En el segundo estante, las vitaminas: allí tenemos la E, la C, la C con escaramujo. Hay B simple, complejo B y B-12. Hay L-Lysine, que se supone sirve para esos molestos problemas de la piel, y lecitina, que sirve para ese molesto colesterol acumulado dentro y alrededor del Gran Motor. Hay hierro, calcio y aceite de hígado de bacalao. Hay Myadec múltiples, Centrum múltiples y, en la cima del botiquín, solitaria, una enorme botella de Geritol, por las dudas.
Si avanzamos hasta el tercer estante de Eddie, encontraremos la flor y nata de los medicamentos comerciales. Ex-Lax, las pildoritas de Carter. Son para que Eddie Kaspbrak no deje de entregar la correspondencia. Aquí, a poca distancia, Pepto-Bismol y Estreptocarbocaftiazol, por si la entrega es demasiado abundante o dolorosa. También unos hisopos, en frasco con tapa de rosca, para mantener todo higienizado una vez que se ha cumplido el reparto, ya se trate de una simple circular o de una gran encomienda certificada. Hay Fórmula 44 para la tos, Dristán para los resfriados, y un gran frasco de aceite de castor. Una latita de Sucrets, por si a Eddie le duele la garganta, y un cuarteto de enjuagues bucales: Chloraseptic, Cepacol, Cepestal en inhalador y, por supuesto, el viejo Listerine, imitado con frecuencia, pero jamás igualado. Visine y Murine para los ojos. Quadriderm y Neosporin para la piel (segunda línea de defensa, por si el L-Lysine no responde a las expectativas), y algunas píldoras de tetraciclina.
Y a un lado, arracimados como amargos conspiradores, hay tres frascos de champú de brea.
El estante inferior está casi desierto, pero las cosas que hay allí son realmente serias: con esto se puede volar al espacio, sí. Con esto se puede volar más alto que el jet de Ben Hanscom y estrellarse con más fuerza que el de Thurman Munson. Allí hay Valium, Percodan, Elavil y Darvon Compound. También hay otra caja de Sucrets, pero sin Sucrets: si la abrimos, encontraremos en ella seis quaaludes.
Eddie Kaspbrak creía en el lema de los boy scouts.

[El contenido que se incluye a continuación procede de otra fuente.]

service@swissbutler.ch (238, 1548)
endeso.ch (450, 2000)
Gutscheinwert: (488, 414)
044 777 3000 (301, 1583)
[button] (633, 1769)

Entró en el baño balanceando un bolso azul. Lo puso sobre el lavabo, descorrió la cremallera y, con manos estremecidas, empezó a echarle botellas, frascos, tubos, pomos y rociadores. En otras circunstancias, los habría tomado en cautelosos puñados, pero no había tiempo para sutilezas. Tal como Eddie veía las cosas, la alternativa era tan simple como brutal: avanzar y seguir avanzando o quedarse en un mismo sitio por el tiempo suficiente para empezar a pensar de qué se trataba y, sencillamente, morir de miedo.
—¿Eddie? —llamó Myra desde la planta baja—. Eddie, ¿qué estás haciendo?
Eddie dejó caer en el bolso la caja de Sucrets que contenía los estimulantes. El botiquín ya estaba casi vacío, descontando el Midol de Myra y un pomito de Blistex, casi agotado. Después de una breve pausa, tomó el Blistex. Cuando iba a cerrar el bolso, pensó un segundo más y dejó caer también el Midol[10] dentro del bolso. Ella podía comprar otro.
—¿Eddie?
La voz sonaba en ese momento desde la escalera.
Eddie terminó de cerrar la cremallera y salió del baño balanceando el bolso a su costado. Era un hombre bajito, de cara tímida y aconejada. Había perdido gran parte del pelo; el resto crecía en parches inquietos, multicolores. El peso del bolso lo escoraba notoriamente hacia un lado.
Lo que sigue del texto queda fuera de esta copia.